В общем, это все приближалось к окончанию очень быстро, такие были вопросы, в этом же роде. Потом он говорит:
— Я все понял, никакой удовлетворительной оценки я поставить не могу. Я вижу, вы человек способный, но если бы вы занимались не день перед экзаменом, а семестр бы тщательно занимались, то еще можно было бы разговаривать, а вы явно пренебрегаете всем.
Я прекрасно знала, что уже исключена, что все это затем, что исключать надо, а как-то сформулировать сложно. Но меня это почти веселило, а тут висели два положенных портрета — Маркс и Ленин.
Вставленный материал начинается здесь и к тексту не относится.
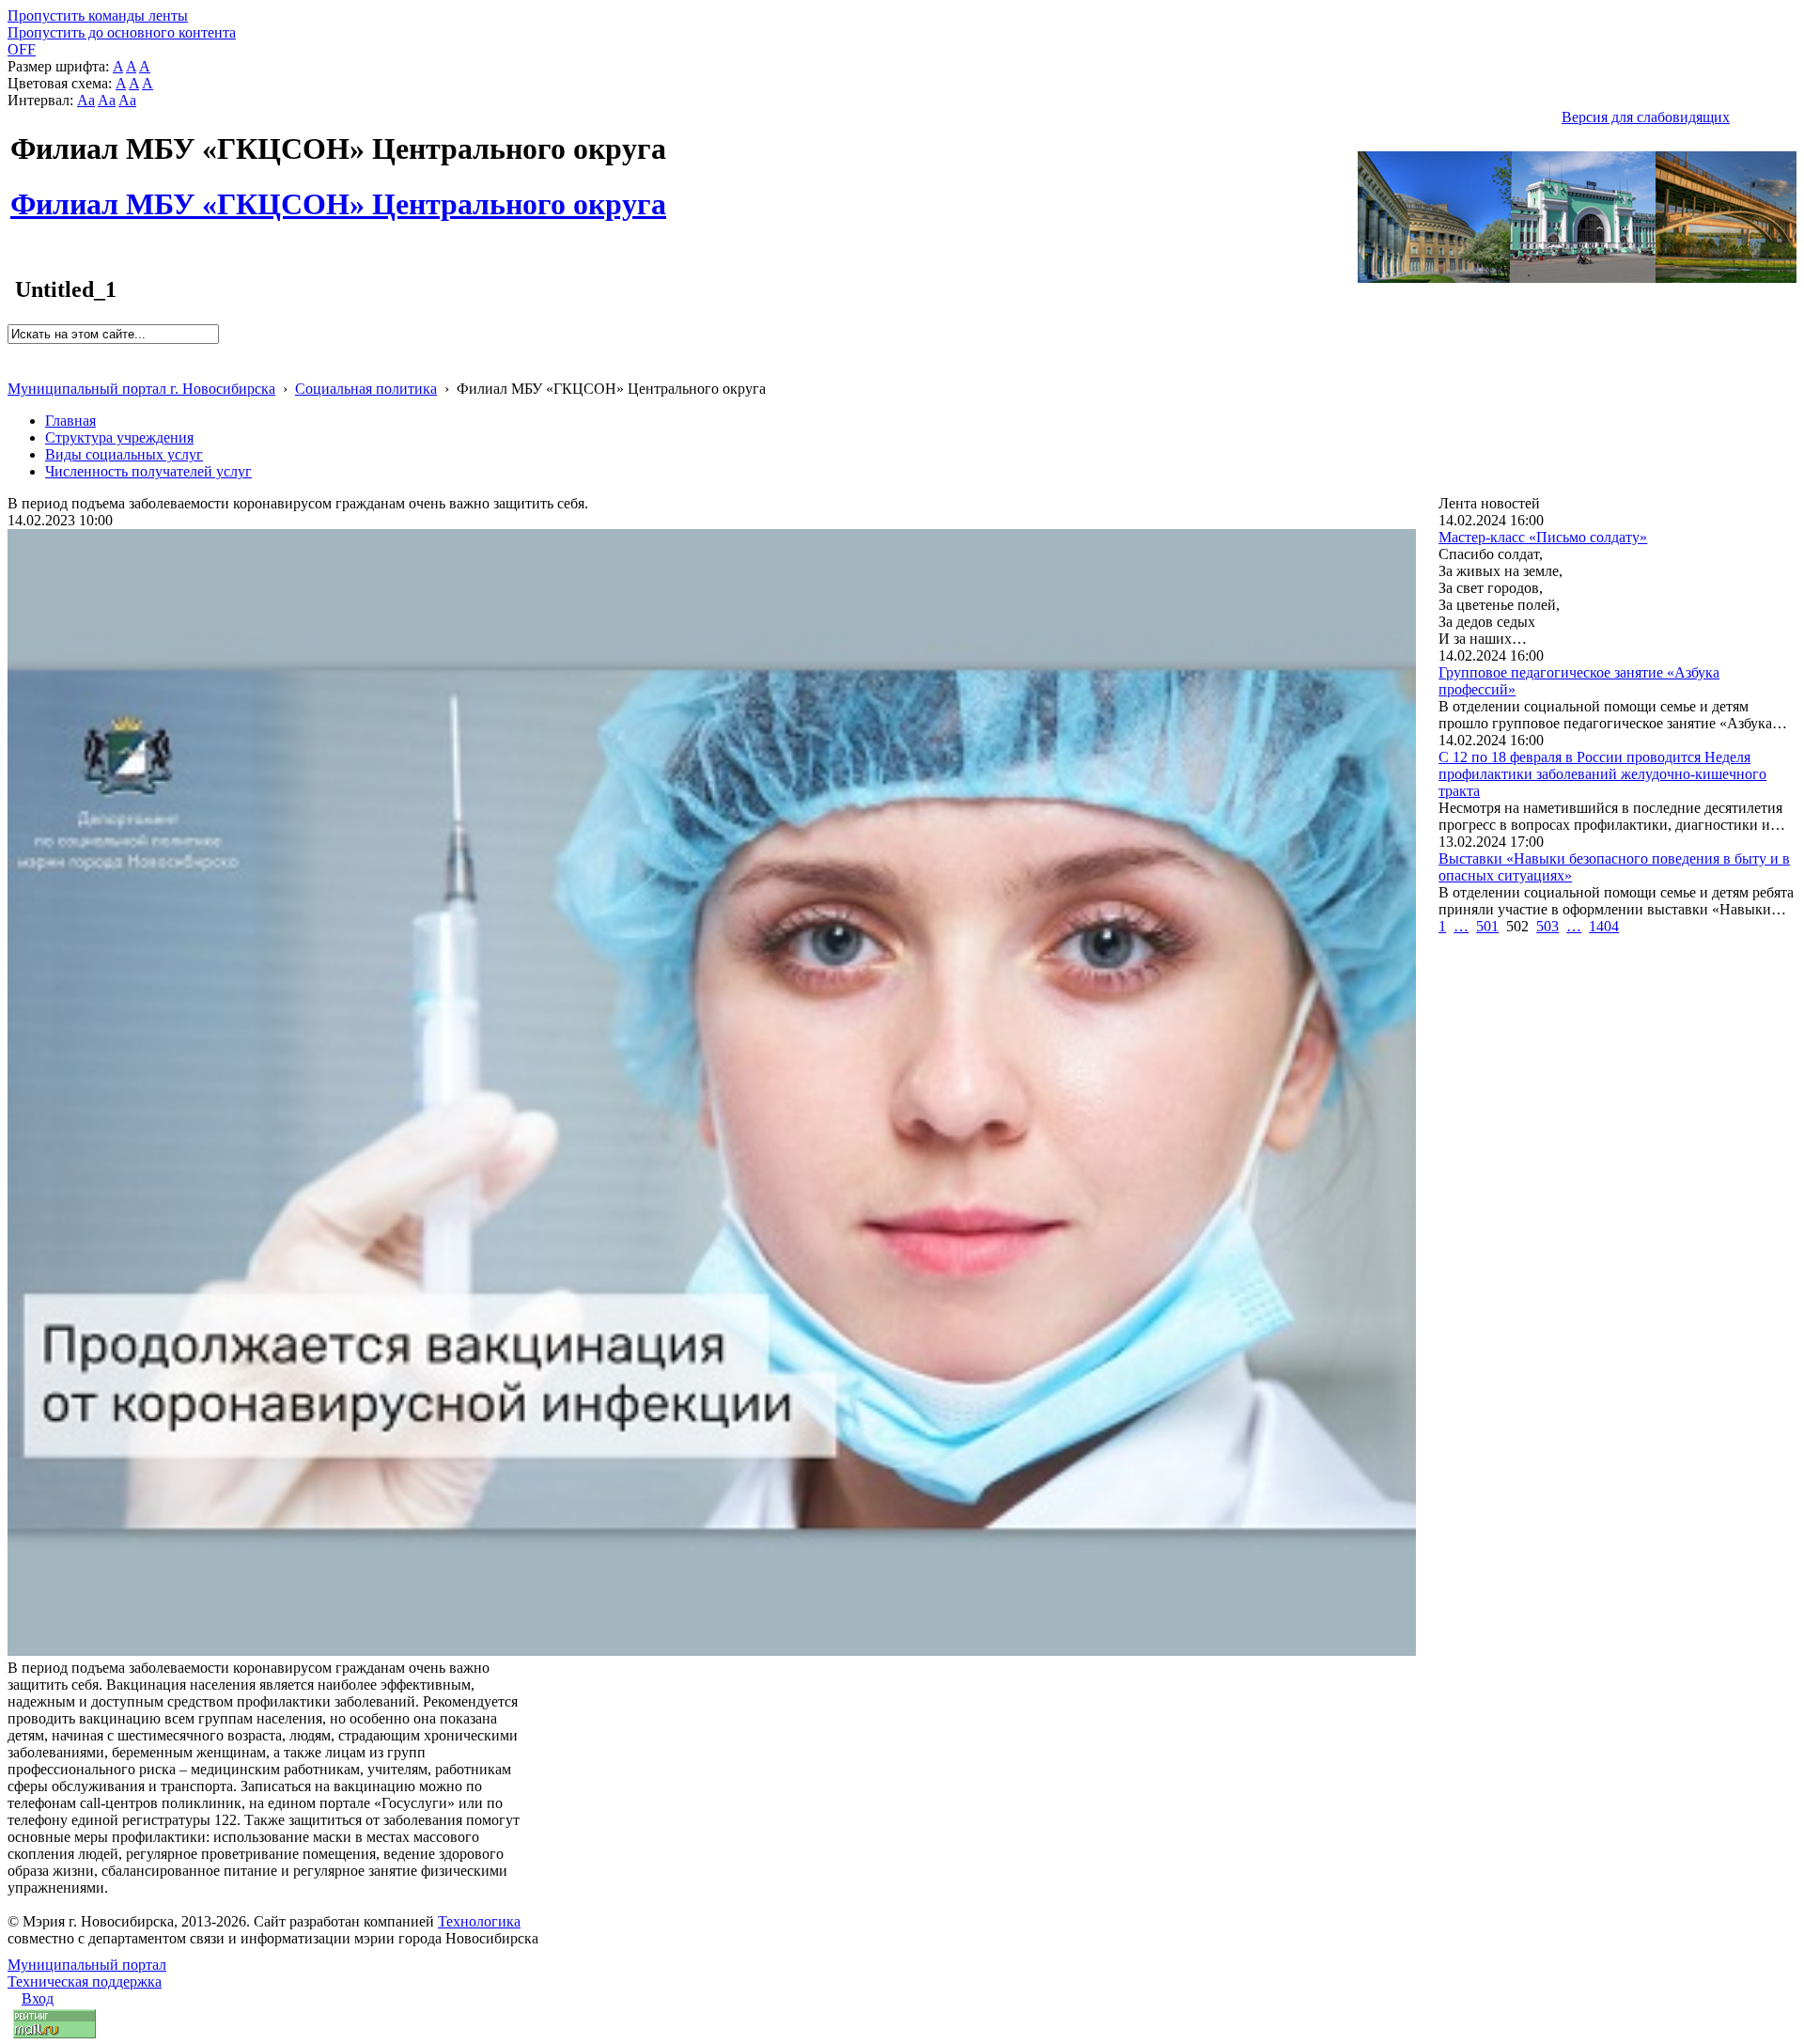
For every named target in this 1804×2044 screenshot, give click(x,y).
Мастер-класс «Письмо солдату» (1543, 537)
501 (1487, 926)
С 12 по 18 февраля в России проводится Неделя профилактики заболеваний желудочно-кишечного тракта (1602, 774)
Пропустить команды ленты (98, 15)
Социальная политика (366, 389)
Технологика (479, 1921)
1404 (1604, 926)
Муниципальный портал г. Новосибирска (141, 389)
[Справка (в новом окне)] (15, 369)
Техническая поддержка (85, 1981)
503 (1547, 926)
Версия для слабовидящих (1646, 117)
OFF (22, 49)
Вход (38, 1998)
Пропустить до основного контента (122, 32)
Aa (86, 100)
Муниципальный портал (87, 1965)
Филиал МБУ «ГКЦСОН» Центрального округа (338, 193)
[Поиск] (14, 352)
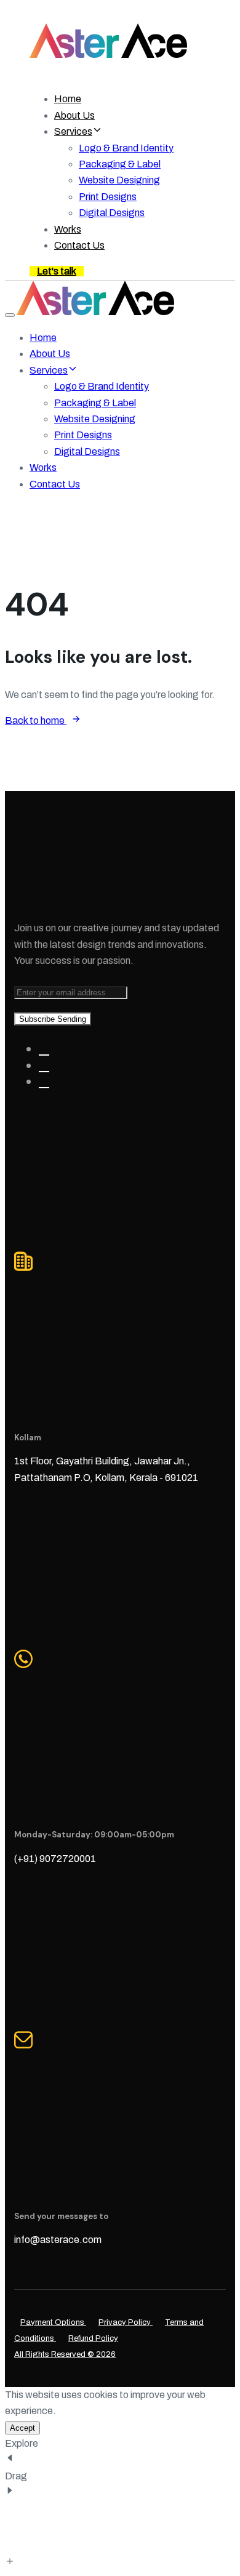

Я говорю:
— Если бы я занималась хотя бы неделю вашей наукой, мой портрет бы висел между этими двумя.
Он сказал:
— Я вижу, вы неисправимы, но это довольно опасные шутки.
И на этом закончилось. Этот ответ был довольно знаменит в ту пору.
И меня привели к директору, Серегину Борису Николаевичу, который уже объявил мне об исключении. И я смотрела — он неграмотный, темнолицый какой-то, однорукий… Если речь заходила о Достоевском, он Неточку Незванову называл Наточкой Незвановой, чудовище такое. Он сказал:
— Мы тебя, конечно, исключим, но если ты два года поработаешь на производстве, как советские люди, то мы через два года посмотрим.
Я говорю:
— Насколько я знаю, у нас с промышленностью и так не очень хорошо, и уж мое участие ничего там не может исправить. Я лучше чем-нибудь другим буду заниматься, я же что-то делаю, пишу, перевожу.
Он говорит:
— Вот-вот, вот оно.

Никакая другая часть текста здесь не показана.